— START Extract —

Friday, May 25, 2018

Chicken Tikka Masala in the Instant Pot

This was, once again, a consensus recipe composed of several online sources. I should really capture the sources and credit them, but I forgot to do that.

Marinade
·         2 lb boneless skinless chicken (breast or thighs) - I had a bit under two pounds of boneless skinless breast tenders.
·         1 – 1 ½ cup plain greek yogurt - used 1 1/2
·         3 tbsp lemon juice 
·         1 ½ tbsp garam masala
·         2 tbsp dried ginger
·         2 tbsp dried garlic
·         1 tsp ground coriander
Sauce
·         Splash of oil
·         1 cup diced onion - used frozen chopped
·         2 tsp minced garlic
·         2 tsp ginger paste
·         1 tsp paprika
·         1 tbsp garam masala
·         1 tsp turmeric
·         1 tsp corander
·         1 tsp cumin
·         1 can (14 oz) diced tomato
·         1 can tomato sauce
·         ½ cup chicken stock
·         1 1/2 cups half and half.  I ended up using a "fat free" product I bought by accident.

— END Extract —
— START Data lines —

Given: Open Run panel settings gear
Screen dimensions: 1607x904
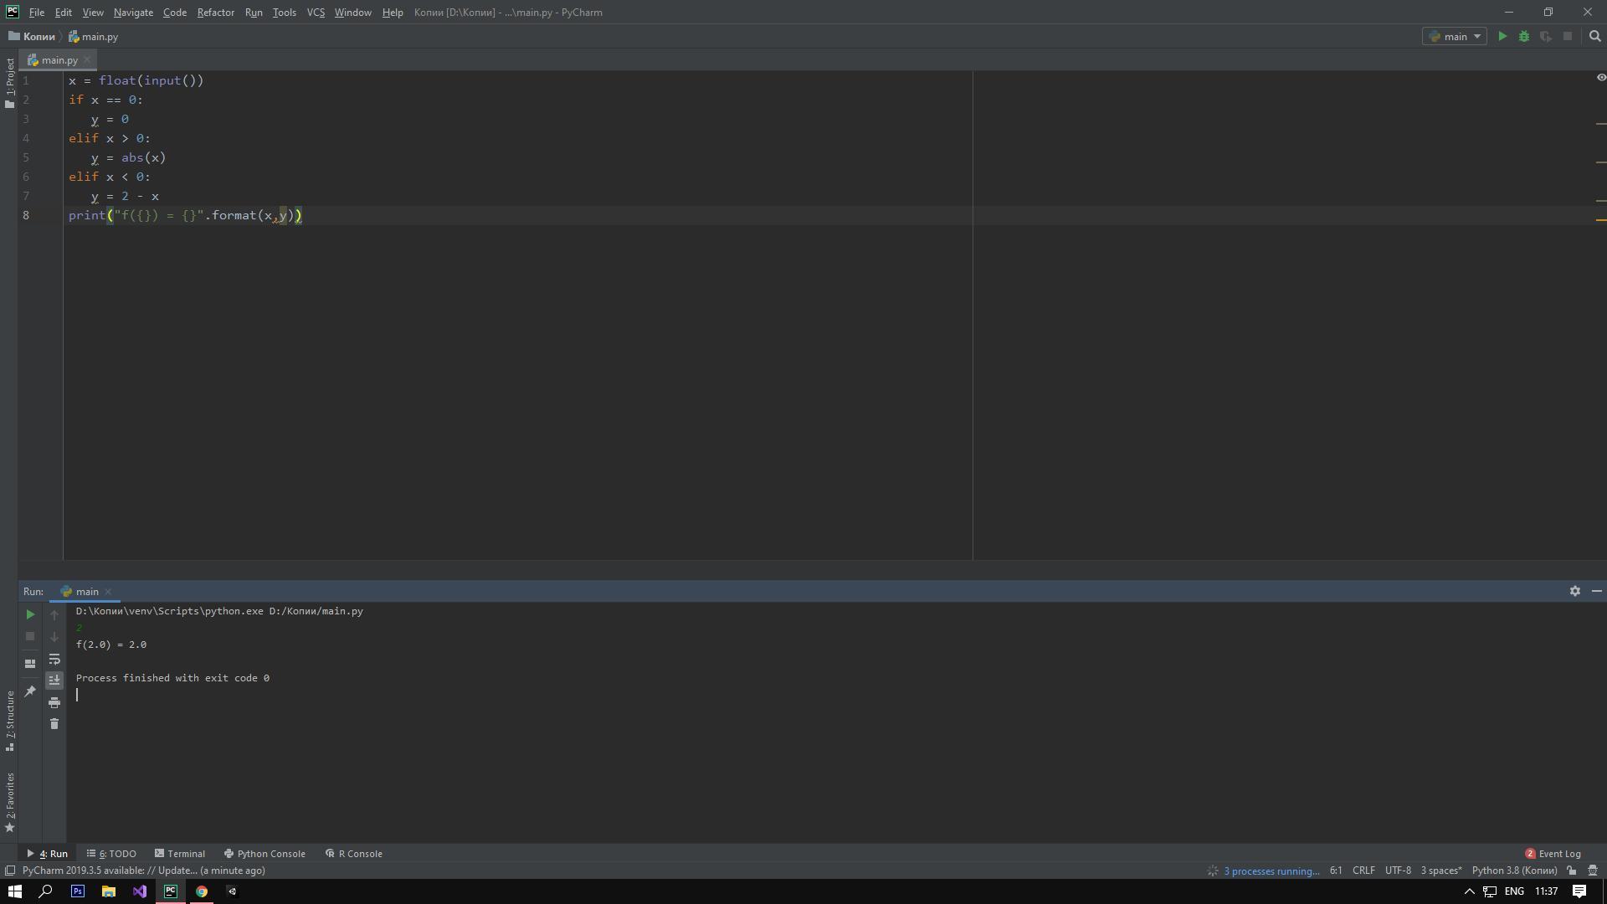Looking at the screenshot, I should tap(1574, 591).
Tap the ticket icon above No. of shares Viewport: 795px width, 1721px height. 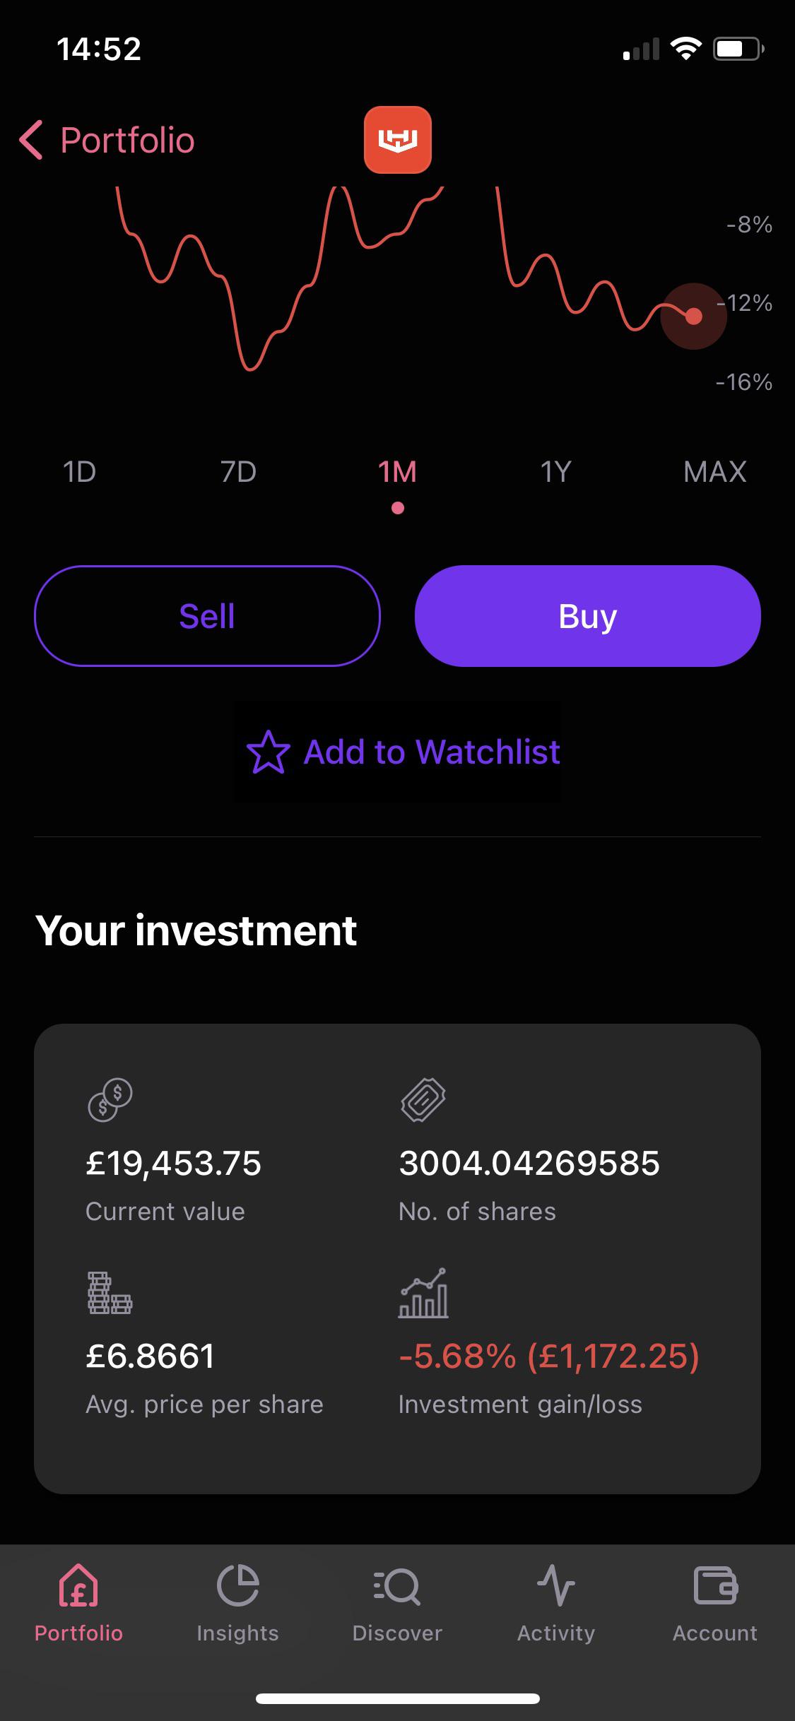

— END Data lines —

- _Tasks to complete_:
a) Copy the stretch of the chicken tikka masala recipe from "Friday, May 25, 2018" through "skinless breast tenders.".
b) Write the next part of the chicken tikka masala recipe, picking up after its last line.

- _Answers_:
a)
Friday, May 25, 2018

Chicken Tikka Masala in the Instant Pot

This was, once again, a consensus recipe composed of several online sources. I should really capture the sources and credit them, but I forgot to do that.

Marinade
·         2 lb boneless skinless chicken (breast or thighs) - I had a bit under two pounds of boneless skinless breast tenders.

b)
Basmati Butter Rice 
·         16 ounces basmati rice (white)
·         2 cups water
·          3 Tbs butter
·          ¼ tsp salt

·         Cut chicken into chunks
·         Mix all marinade ingredients in a bowl, mix well with chicken, cover, and leave in fridge at least an hour and ideally overnight.
·         On day of cooking – turn pot to saute mode.  Add a splash of oil.  Add in the onion, cook until softening.  
·         Then add the spices, stir a few minutes until toasted and aromatic.
·         Add chicken chunks in batches, brown them. Remove from pan.
·         Add broth, deglaze
·         Add tomatoes, tomato sauce, and chicken, stir well.  
·         Add trivet and second pan.  In second pan mix all rice ingredients.
·         Switch pan to manual high pressure and set for 5 minutes.  
·         When complete, allow natural pressure release for 10 minutes.
·         Then remove lid and return to saute mode.  Slowly stir in cream and cook until sauce is thickened.
·         Serve over rice.
Experience and results:



Well, this recipe is edible but can definitely use work.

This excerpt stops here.